Viewers were hooked. Dubbed “fall TV’s biggest hit” by Yahoo Entertainment, “The Golden Bachelor” was ratings gold from the beginning, including on streaming, where younger viewers tend to watch. The show’s finale was the most-watched “Bachelor” episode in four years.
But now “Golden Bachelor” has a more ignominious record: Nist and Turner had “the shortest marriage in franchise history,” according to Vanity Fair.
Sure, that’s in part because few “Bachelor” franchise contestants rush to the altar. Although virtually every “Bachelor” or “Bachelorette” finale involves an engagement, few couples ever make it to the wedding day.
Sadly, Turner and Nist’s divorce, not their long previous marriages, may make them more realistic representations of their baby boomer generation. Although Nist had had a long marriage, had lived “‘til death do us part,” many other female contestants on “Golden Bachelor” had experienced divorce.
Nor were they outliers.
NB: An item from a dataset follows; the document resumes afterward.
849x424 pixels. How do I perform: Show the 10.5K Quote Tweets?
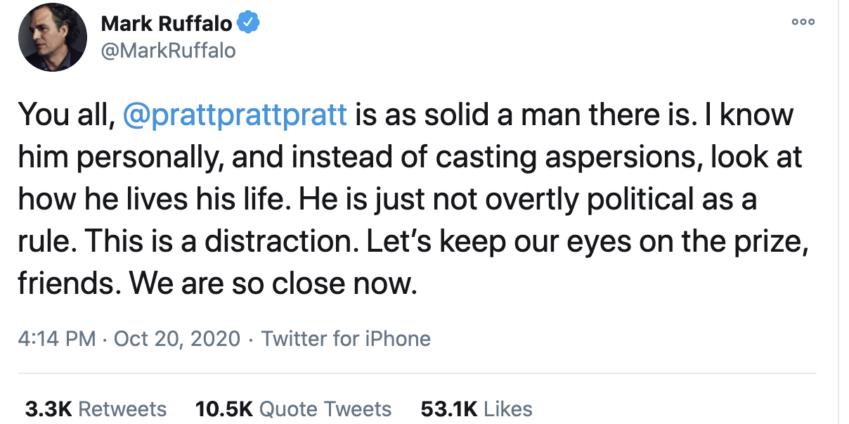point(293,409)
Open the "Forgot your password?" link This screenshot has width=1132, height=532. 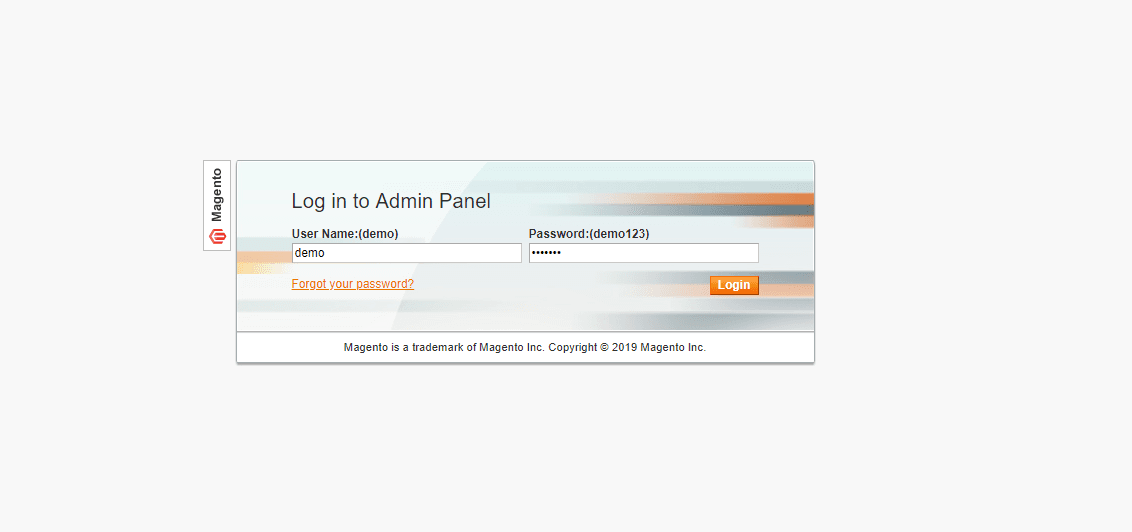click(352, 284)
The “gray divorce” phenomenon is real: “Well over a third of people who are getting divorced now are over the age of 50,” researcher Susan L. Brown told CNN.
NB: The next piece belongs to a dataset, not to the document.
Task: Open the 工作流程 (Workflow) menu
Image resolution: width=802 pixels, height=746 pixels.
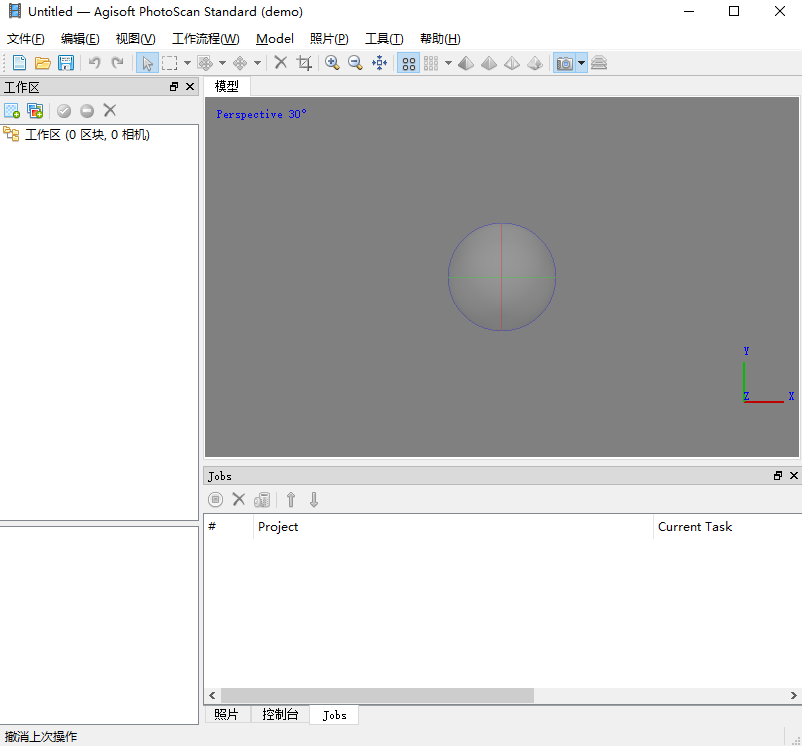Action: click(x=205, y=39)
Brown is co-director of the National Center for Family & Marriage Research at Bowling Green State University, which tracks divorce by age. “Between 1990 and 2021, the divorce rate decreased for those aged 15 to 44, whereas it increased for those aged 45 and older,” the center found. Among those 65 and older, the divorce rate has tripled since 1990.
Seniors are still divorcing at lower rates than young adults: Among those over 65, the divorce rate is 5.5%, while for those 25 to 34, it’s 19.4%. But seniors are trending toward a higher divorce rate while young adults are moving to a lower rate.
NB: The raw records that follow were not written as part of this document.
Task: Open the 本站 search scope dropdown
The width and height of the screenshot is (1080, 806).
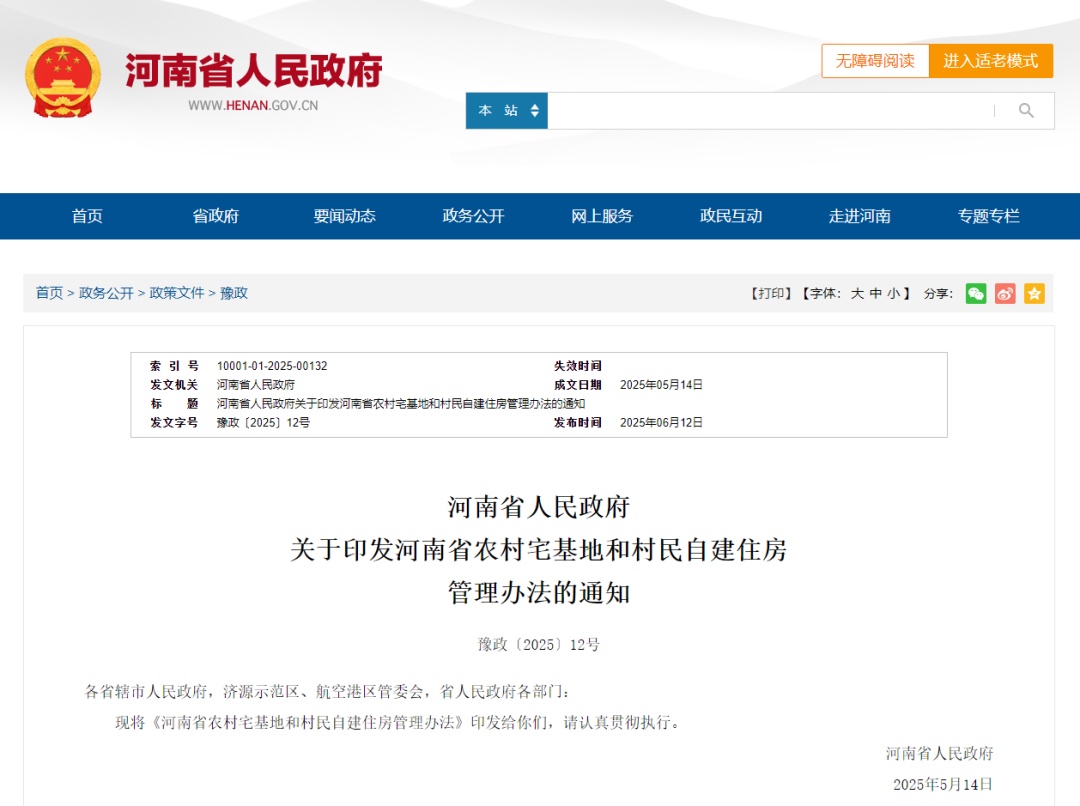Action: (x=507, y=111)
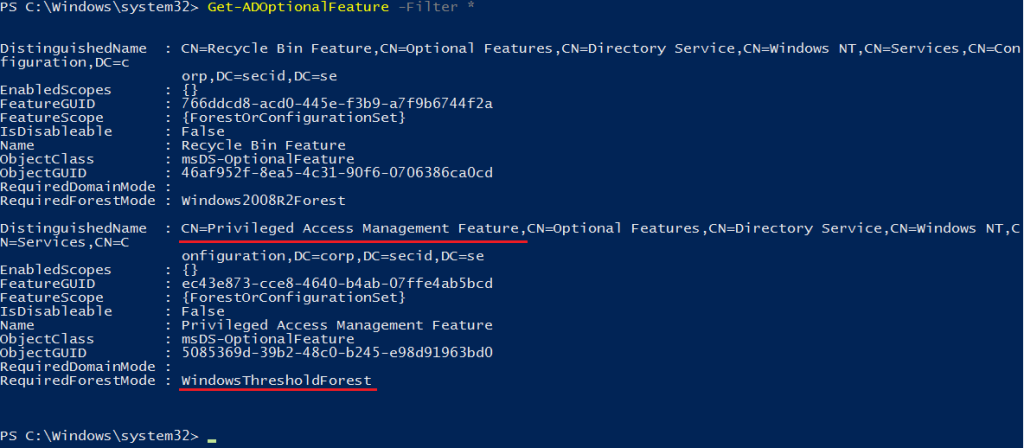Click the Windows2008R2Forest value
This screenshot has width=1024, height=448.
(263, 200)
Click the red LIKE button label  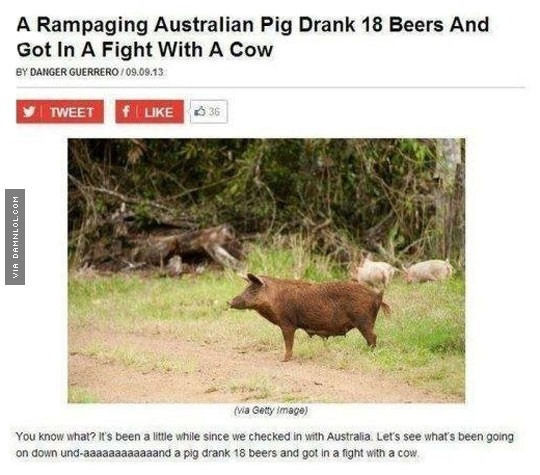[159, 112]
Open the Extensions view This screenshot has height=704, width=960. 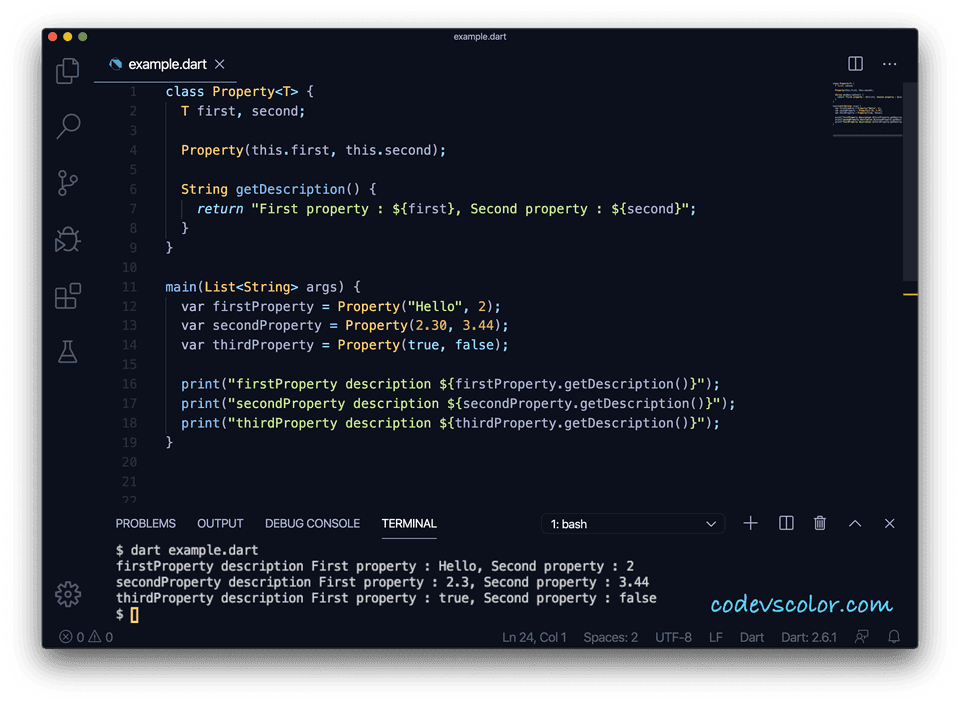tap(67, 296)
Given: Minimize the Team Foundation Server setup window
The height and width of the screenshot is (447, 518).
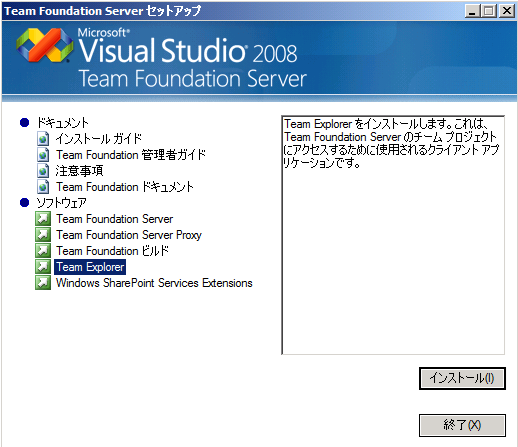Looking at the screenshot, I should coord(472,11).
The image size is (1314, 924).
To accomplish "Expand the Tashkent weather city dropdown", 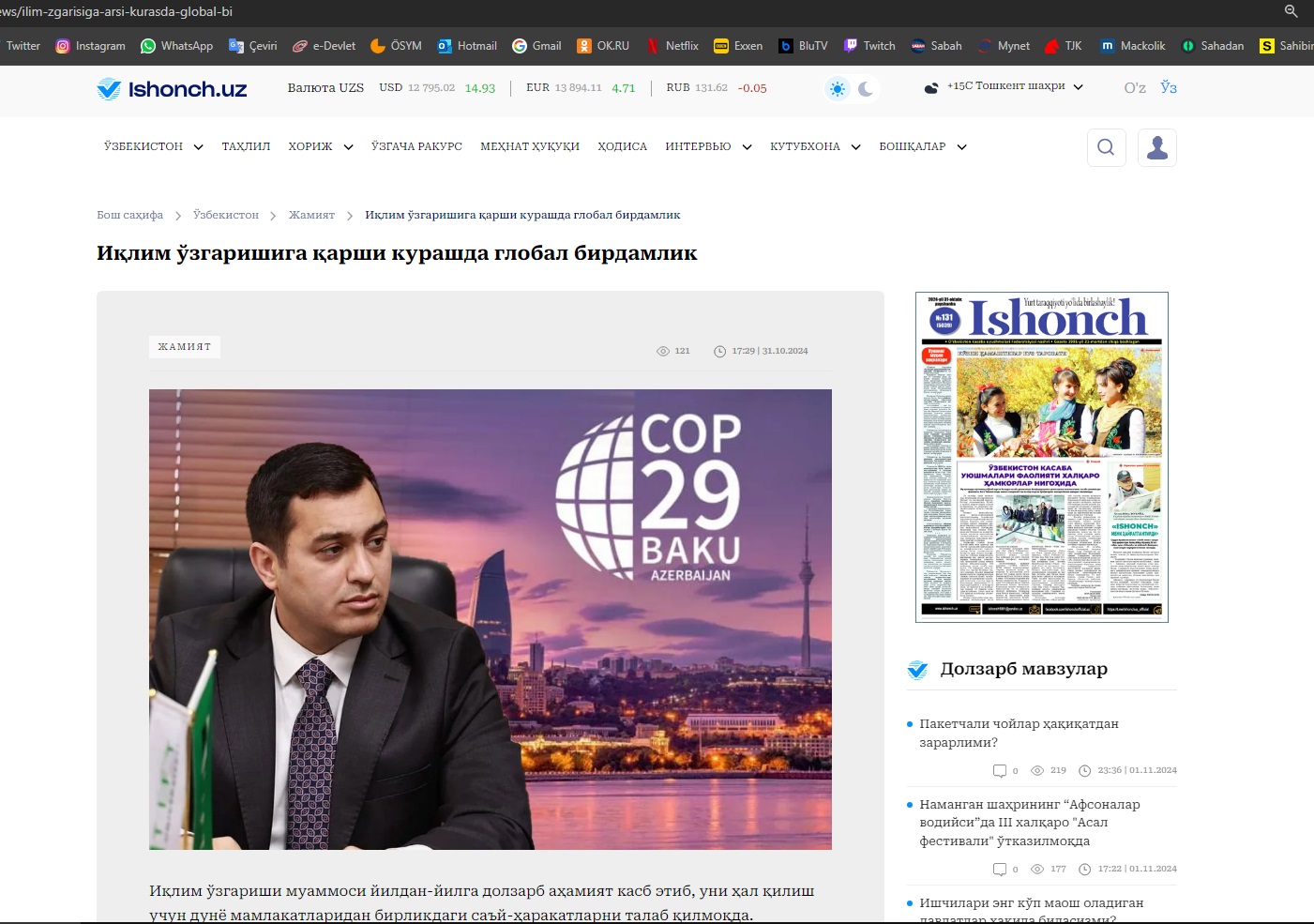I will pyautogui.click(x=1078, y=87).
Nor do seniors seem to be following old-fashioned mores about sex. Sexually transmitted diseases are on the rise among Americans 55 and older.
Between 2012 and 2022, “the number of syphilis cases among people ages 55 and up increased sevenfold … while gonorrhea cases increased nearly fivefold and chlamydia cases more than tripled during that time,” reports NBC News, citing data from the Centers for Disease Control and Prevention.
None of this suggests the boomers learned much from the aftershocks of the sexual revolution. Yet, for a while there, “The Golden Bachelor,” suggested that maybe older Americans could set an example for young and middle-aged Americans about how to get, and stay, married.
After all, although it’s immature to assume marriage will lead to a fairy-tale ending, it is true that marriage seems to be correlated with happiness. “The odds that men and women are ‘very happy’ with their lives are 151% higher for those who are married, compared to those who are unmarried, according to the General Social Survey,” writes University of Virginia sociologist Brad Wilcox in his new book “Get Married.”
Yet younger Americans, facing an often toxic dating atmosphere and seeing the fallout of older generations’ divorces, are shrinking from marriage. A quarter of 40-year-olds have never been married, according to a 2021 Pew Research Center survey. That’s up from 20% in 2010 and a mere 6% in 1980.
For a moment, it looked like “The Golden Bachelor” may have shown Americans of all ages that marriage could be great. Sadly, it was just another reality TV mirage.